Pork Loin Roast Recipe

How to Cook a Delicious Pork Loin Roast

Here's a list of the ingredients you'll need.

  • Pork Loin: You can use a 3 – 4 lb loin here. 3 lbs will bake closer to the lesser time the 4 lb closer to the greater time.
  • Olive oil: You’ll need this to sear the roast and coat the garlic and herbs.
  • Salt and freshly ground black pepper: Table salt or kosher salt work well. I like a fair amount of pepper with pork.
  • Thyme, rosemary and sage: Fresh are best but dried will work fine too. You can look for a package of fresh poultry herbs which should have a blend of the three herbs.
  • Garlic: Use fresh garlic for best flavor.
  • Lemon zest or orange zest: This is an optional ingredient for a little extra flavor.
  • Butter: Olive oil will work fine too. This is just used to make the roux for the gravy.
  • Flour: This helps thicken the gravy.
  • Low-sodium chicken broth: Needed for base for the gravy to add some extra flavor and moisture to the pork. Don’t sub water.
  • Heavy cream: This is completely optional. It just adds some extra creaminess to the gravy.


Heat oven and skillet: Preheat oven to 325 degrees. Heat a 12-inch skillet over medium-high heat (I like to use cast iron for nice browning).

  1. Dry exterior of roast: Dab pork loin dry with paper towels and season with salt and pepper.
  2. Sear in oiled skillet: Heat 1 Tbsp oil in skillet and brown pork on all sides, about 2 minutes per side (8 minutes total).
  3. Place pork in roasting pan: Transfer pork to a roasting pan. Let cool a few minutes so it’s not too hot to handle.
  4. Mix seasonings and oil: Meanwhile in a small bowl stir together remaining 1 Tbsp olive oil with thyme, rosemary, sage, garlic and lemon zest.
  5. Coat roast with garlic-herb mixture: Using hands, spread mixture over roast (on all sides, note it doesn’t stick perfectly well and that’s ok if some falls from the sides, just sneak it under the roast to season it). Roast should be fat side up for baking.
  6. Insert oven thermometer: Insert an oven probe thermometer (I love this one) into center of middle area pork loin (if you don’t have one use a standard probe thermometer to test temperature occasionally).
  7. Bake until cooked through: Cook pork in preheated oven until center of mid area registers 145 degrees on thermometer, about 50 – 70 minutes.
  8. Rest before carving: Remove from oven, transfer to carving board. Tent roast with foil and let rest 10 minutes before slicing.

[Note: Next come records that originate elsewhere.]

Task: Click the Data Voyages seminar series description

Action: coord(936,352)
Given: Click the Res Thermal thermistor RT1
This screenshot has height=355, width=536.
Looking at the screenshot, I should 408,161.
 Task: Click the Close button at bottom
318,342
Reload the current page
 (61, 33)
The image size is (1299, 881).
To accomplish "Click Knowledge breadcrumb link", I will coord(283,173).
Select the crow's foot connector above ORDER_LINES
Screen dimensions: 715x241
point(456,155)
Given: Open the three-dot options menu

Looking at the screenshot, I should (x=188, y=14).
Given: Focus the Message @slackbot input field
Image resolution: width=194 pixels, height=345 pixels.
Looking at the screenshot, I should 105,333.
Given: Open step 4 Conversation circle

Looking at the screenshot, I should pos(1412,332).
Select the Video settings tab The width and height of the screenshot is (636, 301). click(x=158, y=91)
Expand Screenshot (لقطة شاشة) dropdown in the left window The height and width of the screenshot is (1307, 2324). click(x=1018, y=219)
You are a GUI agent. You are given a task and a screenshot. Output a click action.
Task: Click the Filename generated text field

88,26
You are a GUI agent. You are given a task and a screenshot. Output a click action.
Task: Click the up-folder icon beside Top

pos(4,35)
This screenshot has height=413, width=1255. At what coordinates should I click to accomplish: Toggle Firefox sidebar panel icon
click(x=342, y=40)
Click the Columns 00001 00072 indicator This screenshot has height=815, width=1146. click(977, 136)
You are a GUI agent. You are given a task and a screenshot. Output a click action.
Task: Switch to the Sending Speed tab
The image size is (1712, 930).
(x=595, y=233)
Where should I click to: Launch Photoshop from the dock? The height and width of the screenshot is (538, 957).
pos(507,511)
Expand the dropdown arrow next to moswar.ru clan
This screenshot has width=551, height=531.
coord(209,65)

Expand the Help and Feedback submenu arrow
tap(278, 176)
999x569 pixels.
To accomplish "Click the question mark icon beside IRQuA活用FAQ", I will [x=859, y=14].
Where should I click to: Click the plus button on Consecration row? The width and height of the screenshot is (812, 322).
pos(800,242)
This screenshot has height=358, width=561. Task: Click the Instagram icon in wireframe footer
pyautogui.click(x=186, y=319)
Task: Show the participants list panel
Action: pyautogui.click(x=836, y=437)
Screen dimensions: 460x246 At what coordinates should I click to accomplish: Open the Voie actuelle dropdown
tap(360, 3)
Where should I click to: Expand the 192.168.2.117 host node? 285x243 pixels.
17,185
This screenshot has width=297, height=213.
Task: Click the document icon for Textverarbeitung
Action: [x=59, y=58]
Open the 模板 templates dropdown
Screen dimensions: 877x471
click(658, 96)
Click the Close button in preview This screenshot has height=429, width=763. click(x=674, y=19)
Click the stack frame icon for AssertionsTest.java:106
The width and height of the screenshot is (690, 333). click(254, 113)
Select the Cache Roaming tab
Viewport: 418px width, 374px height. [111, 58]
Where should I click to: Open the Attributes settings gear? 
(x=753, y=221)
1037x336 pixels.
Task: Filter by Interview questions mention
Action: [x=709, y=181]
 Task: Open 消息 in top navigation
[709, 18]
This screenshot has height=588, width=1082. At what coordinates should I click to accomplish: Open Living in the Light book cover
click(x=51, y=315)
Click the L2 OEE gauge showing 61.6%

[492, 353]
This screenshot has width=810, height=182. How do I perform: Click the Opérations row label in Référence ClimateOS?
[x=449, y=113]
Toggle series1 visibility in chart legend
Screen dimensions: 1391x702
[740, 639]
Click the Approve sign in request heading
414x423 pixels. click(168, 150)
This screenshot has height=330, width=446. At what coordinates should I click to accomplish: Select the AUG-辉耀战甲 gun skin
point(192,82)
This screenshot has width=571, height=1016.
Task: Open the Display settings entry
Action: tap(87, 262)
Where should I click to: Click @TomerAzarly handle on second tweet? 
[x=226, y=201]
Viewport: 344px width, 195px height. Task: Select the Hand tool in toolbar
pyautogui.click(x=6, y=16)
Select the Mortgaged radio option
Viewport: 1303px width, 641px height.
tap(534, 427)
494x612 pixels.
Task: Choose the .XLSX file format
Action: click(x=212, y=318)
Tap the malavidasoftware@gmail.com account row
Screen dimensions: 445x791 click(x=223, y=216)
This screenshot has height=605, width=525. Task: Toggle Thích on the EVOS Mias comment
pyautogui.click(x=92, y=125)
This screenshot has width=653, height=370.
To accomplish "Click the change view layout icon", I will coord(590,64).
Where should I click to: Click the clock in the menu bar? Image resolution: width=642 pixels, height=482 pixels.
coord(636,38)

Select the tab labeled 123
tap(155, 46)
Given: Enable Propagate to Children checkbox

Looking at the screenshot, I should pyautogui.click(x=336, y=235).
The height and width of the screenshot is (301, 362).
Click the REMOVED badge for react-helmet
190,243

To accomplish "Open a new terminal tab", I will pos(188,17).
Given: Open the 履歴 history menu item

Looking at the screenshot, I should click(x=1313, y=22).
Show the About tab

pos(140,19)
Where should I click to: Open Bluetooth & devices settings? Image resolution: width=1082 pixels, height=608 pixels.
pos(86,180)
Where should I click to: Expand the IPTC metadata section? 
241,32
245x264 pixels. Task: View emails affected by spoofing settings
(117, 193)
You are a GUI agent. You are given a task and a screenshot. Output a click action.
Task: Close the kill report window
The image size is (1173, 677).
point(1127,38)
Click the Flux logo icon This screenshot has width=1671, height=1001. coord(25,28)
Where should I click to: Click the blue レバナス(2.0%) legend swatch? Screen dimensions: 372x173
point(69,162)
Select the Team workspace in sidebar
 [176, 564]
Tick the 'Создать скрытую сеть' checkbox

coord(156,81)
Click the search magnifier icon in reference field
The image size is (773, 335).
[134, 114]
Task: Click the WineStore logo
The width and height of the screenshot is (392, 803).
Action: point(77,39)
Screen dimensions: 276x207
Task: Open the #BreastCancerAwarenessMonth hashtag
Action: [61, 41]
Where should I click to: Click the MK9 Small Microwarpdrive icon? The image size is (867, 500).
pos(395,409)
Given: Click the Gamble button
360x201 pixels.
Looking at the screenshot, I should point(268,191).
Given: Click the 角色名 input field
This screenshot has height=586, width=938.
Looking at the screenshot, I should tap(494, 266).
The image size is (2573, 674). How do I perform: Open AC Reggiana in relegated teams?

Safe Cooking Temperature for Pork Loin

Pork loins should be cooked to 145°F in the center of the loin.

  • A pinkish color is acceptable for pork, provided it has been Cooked to the proper temperature.


Cooking Tips That Are Really Helpful

Don’t skip searing the pork loin for that extra added layer of flavor. It also seasons the drippings.

  • Also it’s helpful to dry first with paper towels to remove extra moisture from exterior so it browns better.
  • Test temperature with a thermometer for doneness rather than guessing or basing it off color.
  • Careful not to over-cook or it starts to dry.
  • Let rest before carving to allow juices to evenly distribute so they don’t just end up on the carving board.


Pork Shoulder vs. Pork Tenderloin: What's the Difference?

Pork Loin:

  • A tenderloin is a leaner and thinner cut than this one.
  • It is cut from the pigs back.
  • It's available in boneless or bone-in form.
  • There is a fatty cap that spans the length of one side (which should be kept during cooking to help moisture).
  • The remainder of the meat is mostly lean.
  • It has a pleasant, light taste.
  • When cooked properly it should be tender. It is best seared then cooked low and slow for most tenderness.

Pork Tenderlion:

  • The most notable distinction is that a pork tenderloin is smaller, thinner, and narrower than a beef fillet.
  • This cut takes less time to cook and can be prepared at higher temperatures.
  • It's the muscle that runs along the back of a pig and is taken from the loin.
  • It's one of the most delicate cuts of pork, and it has a mild flavor.

Pork Shoulder:

  • This is taken from the shoulder of a pig's upper half.
  • It is a generally wider, larger cut than pork loin
  • It's well marbled with fat throughout and has a lot of connective tissue.